===== Data for the task
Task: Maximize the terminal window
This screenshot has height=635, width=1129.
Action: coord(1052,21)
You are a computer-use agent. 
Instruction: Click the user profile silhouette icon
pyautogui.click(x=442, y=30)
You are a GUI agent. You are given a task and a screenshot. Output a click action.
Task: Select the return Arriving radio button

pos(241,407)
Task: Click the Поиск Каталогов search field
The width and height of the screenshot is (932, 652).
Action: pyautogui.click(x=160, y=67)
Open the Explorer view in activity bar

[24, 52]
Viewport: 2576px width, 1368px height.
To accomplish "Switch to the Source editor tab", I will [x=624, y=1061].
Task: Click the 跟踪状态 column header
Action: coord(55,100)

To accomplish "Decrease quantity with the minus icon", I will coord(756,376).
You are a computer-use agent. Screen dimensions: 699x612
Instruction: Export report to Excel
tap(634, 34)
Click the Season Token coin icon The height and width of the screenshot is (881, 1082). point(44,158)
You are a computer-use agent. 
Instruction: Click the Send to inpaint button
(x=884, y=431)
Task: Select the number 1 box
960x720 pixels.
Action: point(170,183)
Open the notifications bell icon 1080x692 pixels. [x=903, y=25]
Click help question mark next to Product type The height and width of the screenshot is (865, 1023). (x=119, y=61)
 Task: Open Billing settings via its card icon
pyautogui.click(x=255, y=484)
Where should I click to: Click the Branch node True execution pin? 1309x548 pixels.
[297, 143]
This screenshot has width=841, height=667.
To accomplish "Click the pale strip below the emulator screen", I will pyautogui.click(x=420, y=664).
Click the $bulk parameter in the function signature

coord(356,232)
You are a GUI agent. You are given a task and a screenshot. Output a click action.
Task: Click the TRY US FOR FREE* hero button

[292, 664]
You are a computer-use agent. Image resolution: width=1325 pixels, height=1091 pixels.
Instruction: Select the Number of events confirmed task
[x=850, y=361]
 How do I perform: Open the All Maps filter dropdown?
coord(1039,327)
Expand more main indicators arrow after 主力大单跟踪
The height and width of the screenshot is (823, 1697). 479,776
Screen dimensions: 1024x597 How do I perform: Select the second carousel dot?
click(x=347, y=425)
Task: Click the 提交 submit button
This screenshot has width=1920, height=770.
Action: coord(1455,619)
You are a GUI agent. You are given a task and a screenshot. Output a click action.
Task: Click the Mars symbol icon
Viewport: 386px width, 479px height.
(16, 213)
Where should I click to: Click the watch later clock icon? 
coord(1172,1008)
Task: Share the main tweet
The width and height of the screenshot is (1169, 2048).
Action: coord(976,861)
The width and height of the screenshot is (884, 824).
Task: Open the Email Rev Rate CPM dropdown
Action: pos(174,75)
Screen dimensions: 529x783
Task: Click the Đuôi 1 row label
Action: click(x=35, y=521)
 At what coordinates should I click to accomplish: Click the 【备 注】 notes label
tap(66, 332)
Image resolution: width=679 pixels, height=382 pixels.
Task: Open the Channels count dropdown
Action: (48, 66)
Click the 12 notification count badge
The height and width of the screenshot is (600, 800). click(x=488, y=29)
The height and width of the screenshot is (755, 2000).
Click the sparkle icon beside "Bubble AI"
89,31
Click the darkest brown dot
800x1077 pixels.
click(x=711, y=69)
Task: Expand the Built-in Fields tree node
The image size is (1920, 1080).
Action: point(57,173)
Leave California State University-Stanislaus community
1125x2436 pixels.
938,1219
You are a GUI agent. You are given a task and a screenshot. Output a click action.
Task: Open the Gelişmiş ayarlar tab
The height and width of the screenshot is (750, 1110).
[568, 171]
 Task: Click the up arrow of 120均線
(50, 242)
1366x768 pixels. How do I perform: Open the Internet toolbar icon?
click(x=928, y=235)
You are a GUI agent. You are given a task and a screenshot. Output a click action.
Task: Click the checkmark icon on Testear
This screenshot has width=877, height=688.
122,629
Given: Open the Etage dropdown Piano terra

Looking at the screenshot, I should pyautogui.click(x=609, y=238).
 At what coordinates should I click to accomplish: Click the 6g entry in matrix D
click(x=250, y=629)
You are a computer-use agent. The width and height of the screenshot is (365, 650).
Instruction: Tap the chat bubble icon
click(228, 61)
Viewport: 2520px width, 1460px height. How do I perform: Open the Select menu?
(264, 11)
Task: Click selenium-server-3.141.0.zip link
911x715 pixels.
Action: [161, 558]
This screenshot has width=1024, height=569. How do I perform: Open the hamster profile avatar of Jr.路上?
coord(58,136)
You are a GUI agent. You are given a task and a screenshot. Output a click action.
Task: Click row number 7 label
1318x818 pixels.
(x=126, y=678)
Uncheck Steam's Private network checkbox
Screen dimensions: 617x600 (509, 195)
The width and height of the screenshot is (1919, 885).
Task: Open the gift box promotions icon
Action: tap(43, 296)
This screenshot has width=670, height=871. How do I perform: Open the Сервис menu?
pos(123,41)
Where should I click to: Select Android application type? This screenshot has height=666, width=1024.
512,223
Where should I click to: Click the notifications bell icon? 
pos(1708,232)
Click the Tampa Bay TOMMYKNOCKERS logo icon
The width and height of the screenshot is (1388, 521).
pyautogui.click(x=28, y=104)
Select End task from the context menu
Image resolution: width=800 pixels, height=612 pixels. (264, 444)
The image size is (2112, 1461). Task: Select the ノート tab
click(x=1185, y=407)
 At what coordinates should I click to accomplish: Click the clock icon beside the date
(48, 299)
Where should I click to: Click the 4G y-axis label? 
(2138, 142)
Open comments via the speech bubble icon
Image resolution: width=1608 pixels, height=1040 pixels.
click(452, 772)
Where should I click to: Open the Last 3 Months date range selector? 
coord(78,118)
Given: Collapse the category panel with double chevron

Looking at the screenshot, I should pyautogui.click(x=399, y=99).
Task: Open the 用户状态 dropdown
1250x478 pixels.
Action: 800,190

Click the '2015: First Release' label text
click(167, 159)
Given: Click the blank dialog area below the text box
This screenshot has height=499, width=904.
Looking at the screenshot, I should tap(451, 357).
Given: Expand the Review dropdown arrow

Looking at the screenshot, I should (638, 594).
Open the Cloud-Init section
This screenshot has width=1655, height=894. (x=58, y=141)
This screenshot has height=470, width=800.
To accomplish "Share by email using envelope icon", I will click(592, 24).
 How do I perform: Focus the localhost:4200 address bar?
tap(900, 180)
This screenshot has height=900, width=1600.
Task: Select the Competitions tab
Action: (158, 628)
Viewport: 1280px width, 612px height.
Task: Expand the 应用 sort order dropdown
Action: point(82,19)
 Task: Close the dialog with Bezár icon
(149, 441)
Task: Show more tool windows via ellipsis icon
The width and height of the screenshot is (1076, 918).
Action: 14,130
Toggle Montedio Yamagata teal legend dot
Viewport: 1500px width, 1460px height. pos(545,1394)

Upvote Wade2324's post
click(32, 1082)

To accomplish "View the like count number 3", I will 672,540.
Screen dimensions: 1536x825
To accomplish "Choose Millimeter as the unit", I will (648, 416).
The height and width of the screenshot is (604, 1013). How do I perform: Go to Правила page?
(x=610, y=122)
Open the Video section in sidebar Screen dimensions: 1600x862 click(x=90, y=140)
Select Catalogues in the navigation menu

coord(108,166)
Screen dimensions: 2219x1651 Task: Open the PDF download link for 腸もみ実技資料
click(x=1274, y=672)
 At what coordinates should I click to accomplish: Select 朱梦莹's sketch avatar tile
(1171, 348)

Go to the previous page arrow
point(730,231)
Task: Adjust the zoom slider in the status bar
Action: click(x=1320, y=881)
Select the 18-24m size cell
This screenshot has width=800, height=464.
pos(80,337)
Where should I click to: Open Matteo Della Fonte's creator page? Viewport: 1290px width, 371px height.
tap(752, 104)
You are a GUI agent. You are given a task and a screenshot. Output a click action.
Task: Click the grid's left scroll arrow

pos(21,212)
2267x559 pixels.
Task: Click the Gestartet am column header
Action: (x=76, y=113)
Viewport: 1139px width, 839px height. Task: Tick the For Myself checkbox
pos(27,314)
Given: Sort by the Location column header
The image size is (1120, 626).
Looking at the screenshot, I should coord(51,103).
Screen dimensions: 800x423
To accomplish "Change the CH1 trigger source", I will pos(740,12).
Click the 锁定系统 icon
==========
Given request
Can you repeat the data from the line containing "Screen dimensions: 800x423" through the end of the data, keeping every line exactly the same?

Reply
Screen dimensions: 800x423
To accomplish "Change the CH1 trigger source", I will pos(740,12).
Click the 锁定系统 icon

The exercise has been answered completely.